KV has some great sanity check routines. In fact, they are so good, it turns out they are better than certain portions of the code! Without this I never would have noticed or found the error. The nice ROOT documentation system is certainly commendable, although I wish they'd get all get with the program and switch to doxygen. So, basically I got the error, and I was like, yeah, shit, my theta equations are missing Lorentz factors. I'm pretty lazy and I don't honestly trust most of my analytic equation solving, so I asked around for anyone who had a text on relativistic center-of-mass kinematics. "I could derive it, but I don't know a book," was the only answer I heard.

I forget why I went to the RIKEN library, honestly. I really, truly do. But for some reason I decided to read the title of every book in their physics section.

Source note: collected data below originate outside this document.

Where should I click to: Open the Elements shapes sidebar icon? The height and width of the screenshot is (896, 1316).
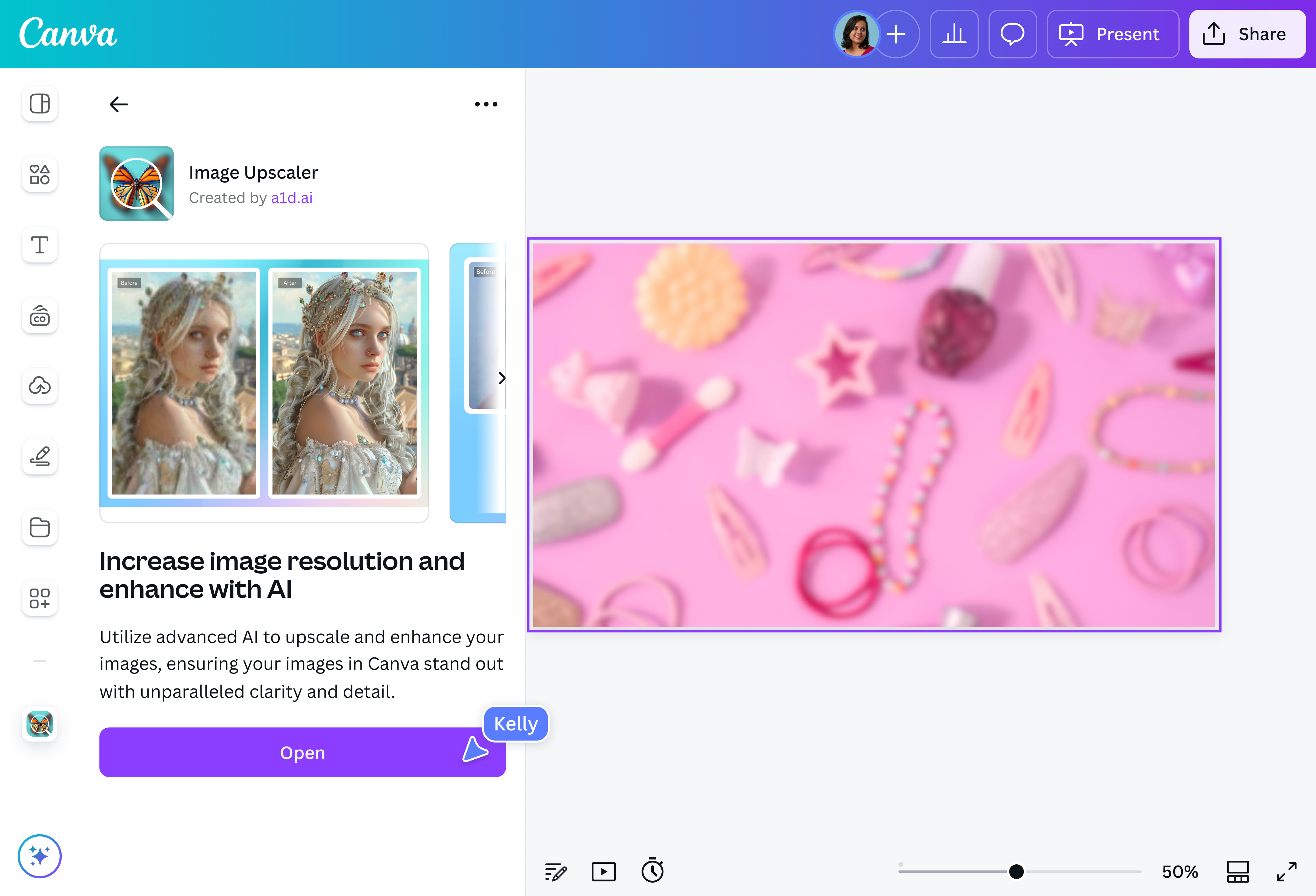pos(40,174)
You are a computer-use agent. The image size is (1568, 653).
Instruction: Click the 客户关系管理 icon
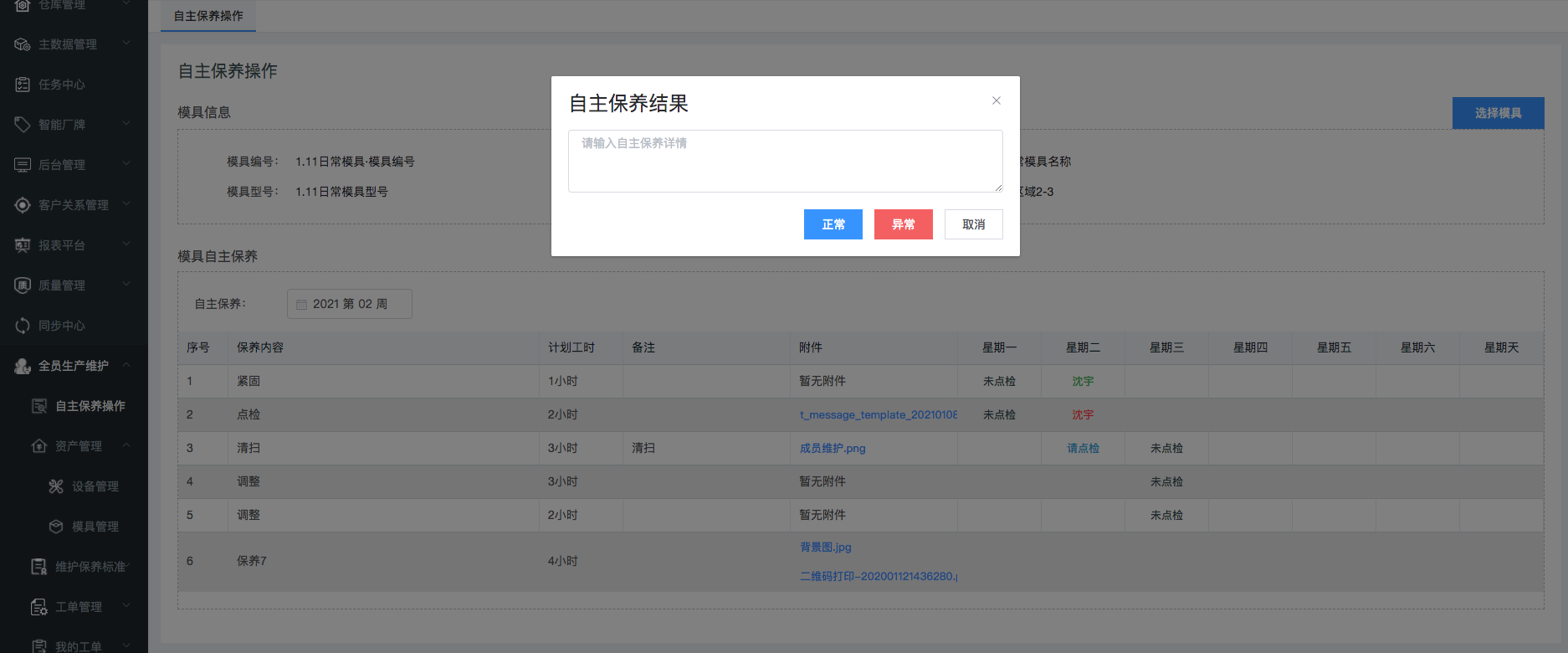[23, 205]
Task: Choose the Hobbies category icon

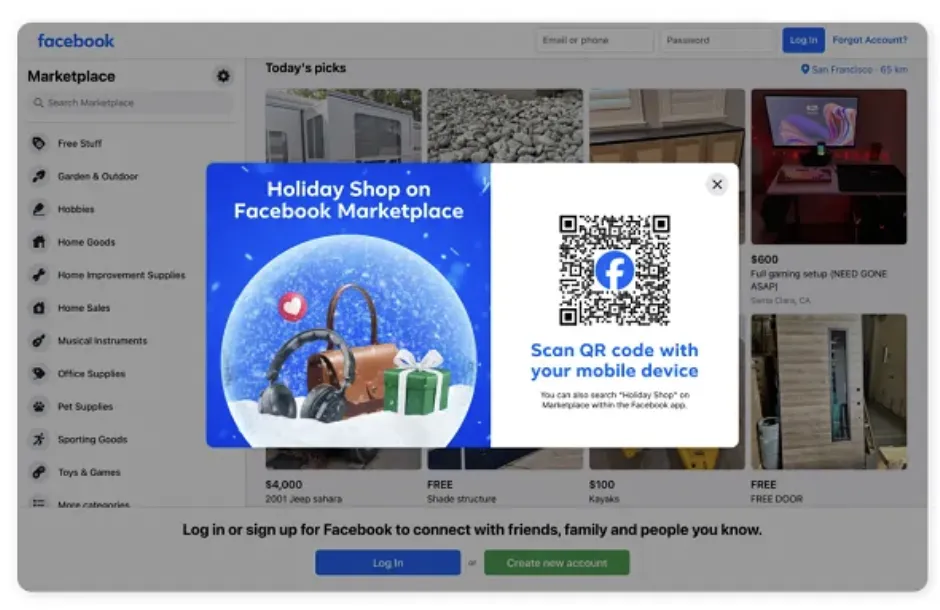Action: (x=39, y=209)
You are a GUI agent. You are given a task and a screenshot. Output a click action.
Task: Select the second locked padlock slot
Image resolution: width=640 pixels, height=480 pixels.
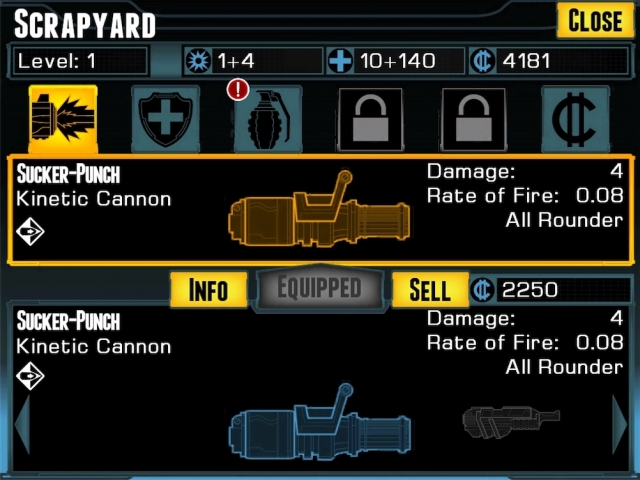(x=473, y=119)
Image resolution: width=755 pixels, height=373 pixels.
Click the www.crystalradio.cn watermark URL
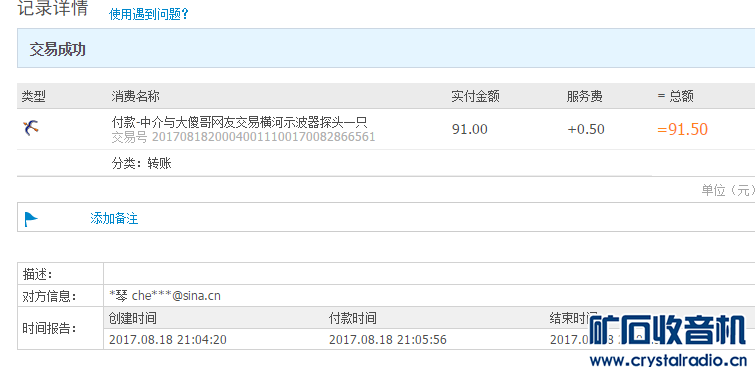tap(668, 360)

(one minute has passed in real time)

Oh, now I remember. I wanted to see if they had like some fucking conference proceeding from LBL from 1974 that had some paper on something relating to the rotating target neutron source. And then I stumbled upon Baldin's "Kinematics of Nuclear Reactions" 1961 text. And I said, "Oh great, maybe a book dedicated to the subject will derive the relativistic forms for me!

As anyone who has to deal with these kinds of people knows, they love doing natural things like setting c=1. "Natural fucking idiot," is more like it. I found an equation for one of the velocities, and I'm like, "...it's momentum over energy...I see...good thing I was actually reading your bloody chapter so I caught the c=1 footnote!" Granted, seeing p without c in relativity would set off alarm bells in my head anyway, so I worked it out, and sure enough, he's missing a factor of c2. If I had to guess how this happened, it's because he's actually just defining beta, but he calls it a velocity. Beta has an inverse speed of light usually. And like I said, p usually gets a c. So if you re-arrange it (or do some unit analysis, which was what I resorted to), then you get a c^2 term. (On a side note, people who call beta a velocity piss me off. I might have tons of gripes with high energy physicists (except Allan Bayntun!) but at least their theory with natural units is "you know it's energy, so you can figure out how many physical constants (how about fucking all of them) to zero. Okay, beta is a velocity parameter, it's not a velocity. It's a unitless parameter. So how'm I going to unit solve that?)

Blah blah blah, so I know there's an error in my code. Awhile later wasting time researching Molybdenum, I find the right library text and photocopy the chapter of interest. A nervous breakdown later, and I'm like, sigh, "Guess I should get that beam model code working and fix that relativity bug I made."

So, I had that bug.

But guess what?

KaliVeda had the exact same fucking bug. I'm not even joking. Verbatim in the code. Trying to do the same thing. Both missing 1/gamma. Don't believe me? See my bug report, which in 4 minutes went from confirmed, to "High" importance to 30 minutes later "I applied your patch and released a new version."

Hence, Gentoo for the win. I learned how to file fucking bug reports, bitches.

I the mean time, I copied and destroyed my own source code trying to figure out why the fuck I didn't fix this relativity bug of mine. Yeah, laugh it up. Then I finally just took the absolutely most fool-proof case. "What the fuck? This library collision bugs yield!?" Yes, I was so surprised I used Japanese-styled English grammar.

I think within about 10 minutes of realizing I should be looking at the library source code instead of my own I had made a patch for it. I think deciding if I was awake enough to submit a bug report actually took longer.